> **TASK INSTRUCTIONS**
Your copy begins at the line with "The height and width of the screenshot is (124, 248)." and runs through the end of the data below. Set down only those lines exactly, without pictures.

> **Saved entries**
·····
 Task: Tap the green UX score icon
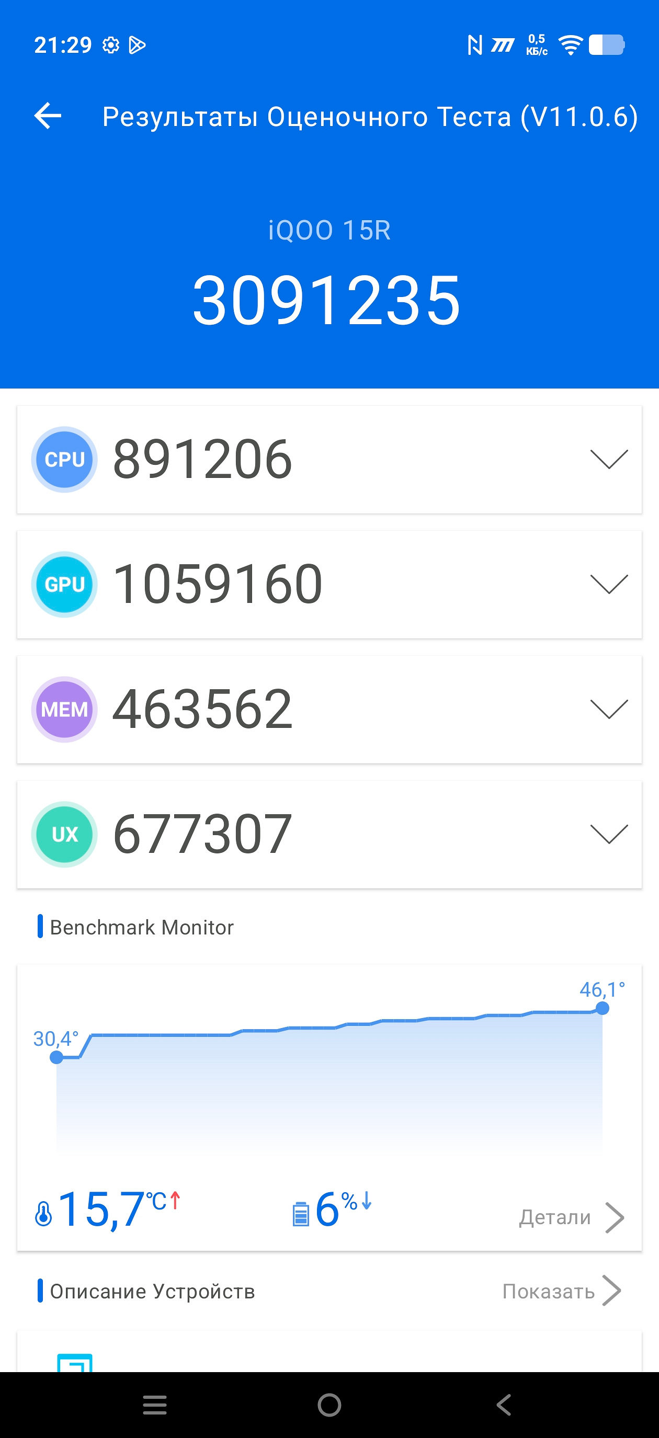pyautogui.click(x=64, y=835)

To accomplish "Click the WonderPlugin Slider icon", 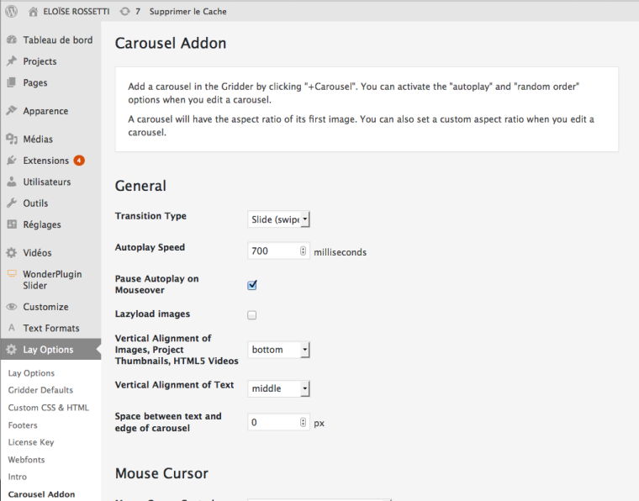I will point(12,274).
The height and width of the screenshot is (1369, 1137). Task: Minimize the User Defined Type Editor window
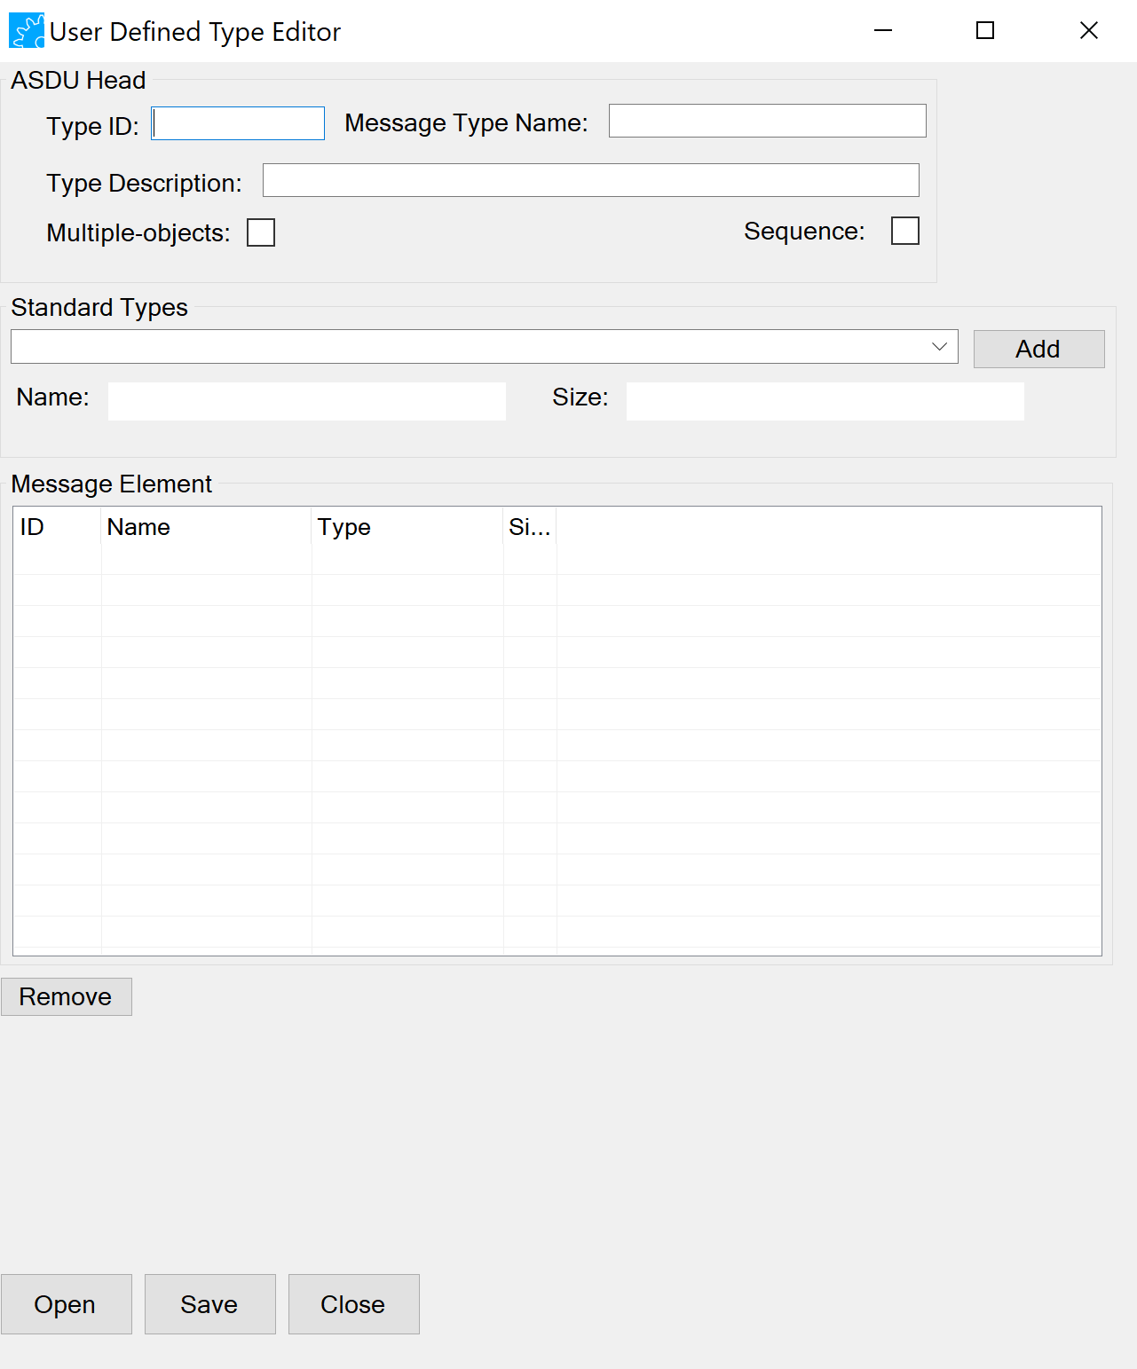(883, 31)
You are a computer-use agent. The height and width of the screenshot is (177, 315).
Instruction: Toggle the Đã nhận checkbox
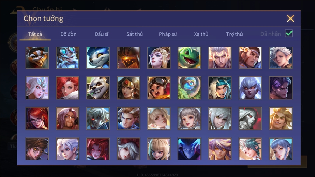(x=289, y=34)
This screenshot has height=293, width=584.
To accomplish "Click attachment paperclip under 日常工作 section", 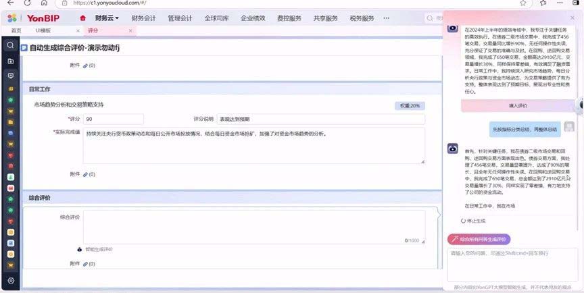I will click(85, 174).

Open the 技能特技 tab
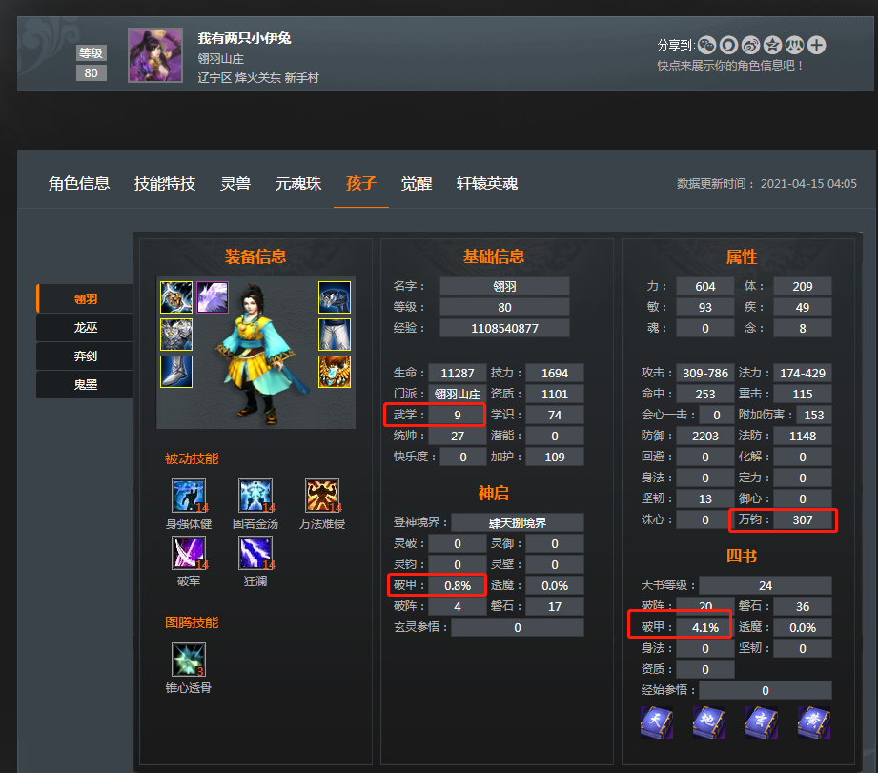coord(165,184)
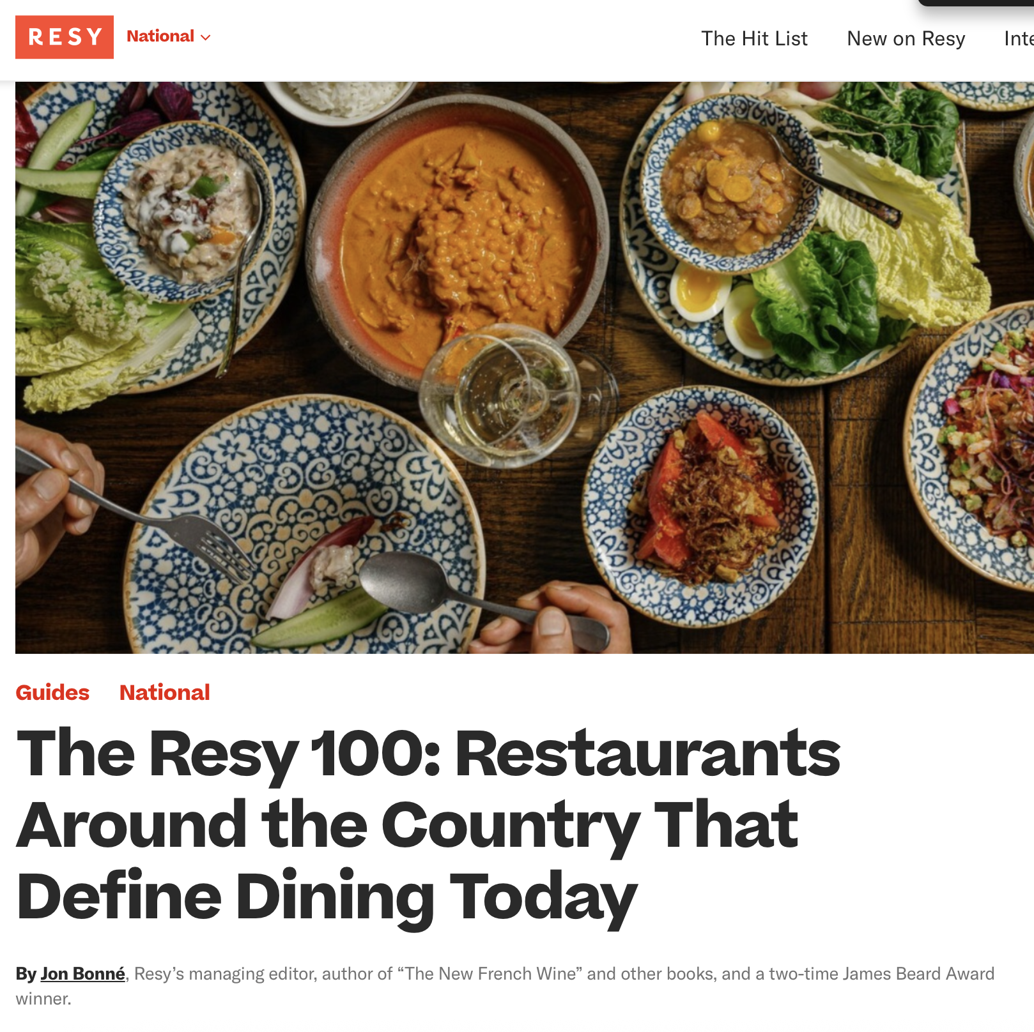Expand the National location dropdown
The height and width of the screenshot is (1032, 1034).
pos(169,36)
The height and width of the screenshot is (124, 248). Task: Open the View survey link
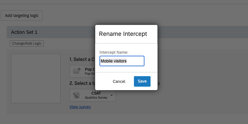tap(80, 107)
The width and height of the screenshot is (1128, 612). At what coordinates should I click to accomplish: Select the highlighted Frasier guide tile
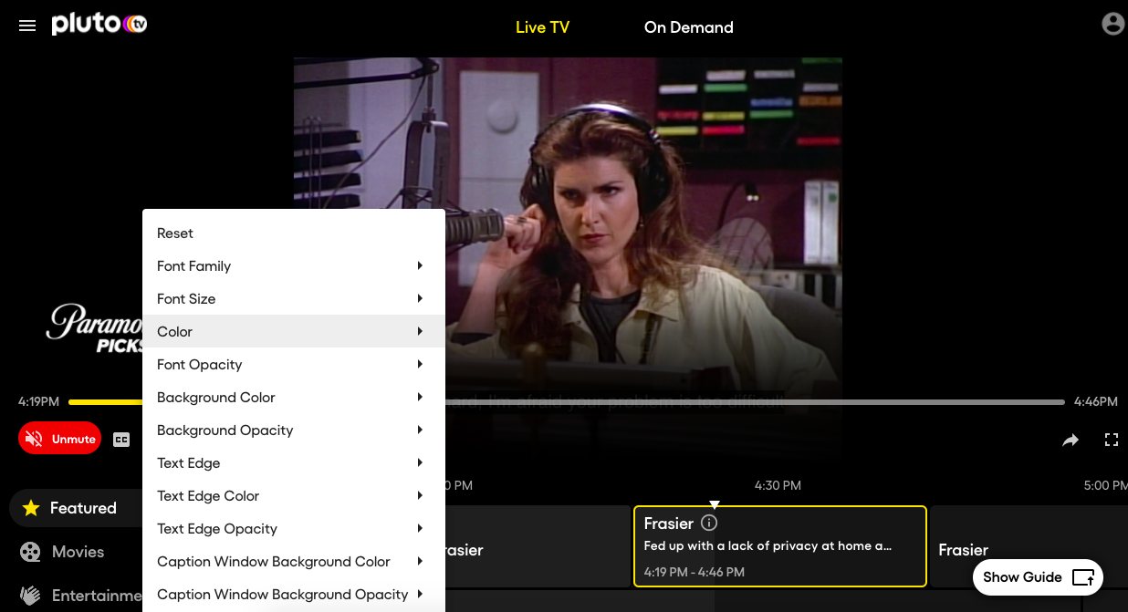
·····
> **OUTPUT BELOW**
The height and width of the screenshot is (124, 248). Task: Open the View survey link
tap(80, 107)
The width and height of the screenshot is (1128, 612). At what coordinates should I click to accomplish: Select the highlighted Frasier guide tile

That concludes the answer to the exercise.